An open relationship starts from a couple and opens a door: the central pair remains the structure, and outside connections (usually sexual) are permitted under agreed terms. The couple is the unit, and the openness is a feature added to it. Relationship anarchy starts from a completely different premise — that there's no reason a romantic-sexual pair should be the default centre of someone's relational life at all.
Under relationship anarchy, each connection is its own negotiation, and none automatically outranks another. There's no 'primary couple' that other relationships orbit, and no built-in assumption that a romantic partner matters more than a close friend or a platonic life partner. Where an open relationship preserves the couple and adds freedom around it, RA dissolves the couple as the organising unit.
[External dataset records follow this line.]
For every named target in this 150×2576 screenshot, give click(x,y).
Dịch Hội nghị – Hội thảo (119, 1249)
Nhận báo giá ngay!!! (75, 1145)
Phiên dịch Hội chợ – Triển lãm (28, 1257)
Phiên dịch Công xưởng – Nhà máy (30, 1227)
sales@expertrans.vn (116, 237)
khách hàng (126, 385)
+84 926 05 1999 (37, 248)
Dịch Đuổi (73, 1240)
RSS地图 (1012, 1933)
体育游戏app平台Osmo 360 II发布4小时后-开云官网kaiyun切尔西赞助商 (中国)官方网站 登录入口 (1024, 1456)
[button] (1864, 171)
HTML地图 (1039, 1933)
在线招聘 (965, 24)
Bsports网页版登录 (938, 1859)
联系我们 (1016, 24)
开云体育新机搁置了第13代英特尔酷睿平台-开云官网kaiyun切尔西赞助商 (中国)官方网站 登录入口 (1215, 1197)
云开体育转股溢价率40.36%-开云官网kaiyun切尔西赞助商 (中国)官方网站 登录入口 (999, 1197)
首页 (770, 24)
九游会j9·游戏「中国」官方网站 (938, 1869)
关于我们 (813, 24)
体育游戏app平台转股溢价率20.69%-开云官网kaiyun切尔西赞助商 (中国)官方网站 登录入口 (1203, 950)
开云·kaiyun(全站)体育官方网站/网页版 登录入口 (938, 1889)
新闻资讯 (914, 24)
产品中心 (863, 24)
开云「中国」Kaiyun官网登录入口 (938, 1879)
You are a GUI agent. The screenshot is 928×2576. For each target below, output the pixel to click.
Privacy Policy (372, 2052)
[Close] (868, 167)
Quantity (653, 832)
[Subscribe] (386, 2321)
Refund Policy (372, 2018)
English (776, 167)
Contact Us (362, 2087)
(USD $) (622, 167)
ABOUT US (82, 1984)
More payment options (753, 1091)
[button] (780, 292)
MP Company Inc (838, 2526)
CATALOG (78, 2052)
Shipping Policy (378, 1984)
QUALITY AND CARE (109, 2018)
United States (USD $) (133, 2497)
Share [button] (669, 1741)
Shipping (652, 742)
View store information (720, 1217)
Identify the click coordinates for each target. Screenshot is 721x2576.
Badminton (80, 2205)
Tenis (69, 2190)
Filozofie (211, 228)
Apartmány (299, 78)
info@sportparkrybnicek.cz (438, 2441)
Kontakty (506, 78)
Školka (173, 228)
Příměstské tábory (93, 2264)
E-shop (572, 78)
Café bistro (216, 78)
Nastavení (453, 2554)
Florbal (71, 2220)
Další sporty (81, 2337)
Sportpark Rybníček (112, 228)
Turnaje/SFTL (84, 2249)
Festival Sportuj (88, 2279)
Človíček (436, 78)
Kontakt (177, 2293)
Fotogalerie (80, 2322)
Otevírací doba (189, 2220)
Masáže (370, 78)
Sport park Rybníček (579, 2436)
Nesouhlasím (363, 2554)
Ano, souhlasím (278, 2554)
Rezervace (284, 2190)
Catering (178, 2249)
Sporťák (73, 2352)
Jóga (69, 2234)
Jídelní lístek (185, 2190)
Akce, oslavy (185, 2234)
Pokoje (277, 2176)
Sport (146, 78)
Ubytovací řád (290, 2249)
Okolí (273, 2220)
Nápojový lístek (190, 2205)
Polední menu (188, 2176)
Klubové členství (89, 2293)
This makes them feel similar on the surface (both involve more than one connection) but philosophically distant. An open relationship is a modification of the couple form; relationship anarchy is a rejection of the couple form as the default. Someone leaving a long monogamous relationship might open up first and only later discover RA describes what they actually believe.
Point-by-point
| Open relationship | Relationship anarchy | |
|---|---|---|
| The central couple | Preserved; it's the core unit. | Rejected as a default. |
| Ranking | Central pair outranks outside connections. | No relationship outranks another by default. |
| Romantic vs platonic | Romantic pair is the anchor. | Platonic bonds can be just as central. |
| What changes from monogamy | Adds outside sex to a closed couple. | Discards the couple template entirely. |
| Governing logic | Couple-plus-agreements. | Each bond negotiated on its own terms. |
Bottom line
An open relationship keeps the couple and opens it; relationship anarchy gives up the couple as the centre. If you want your partnership to stay central with added freedom, open; if you reject ranking relationships at all, RA.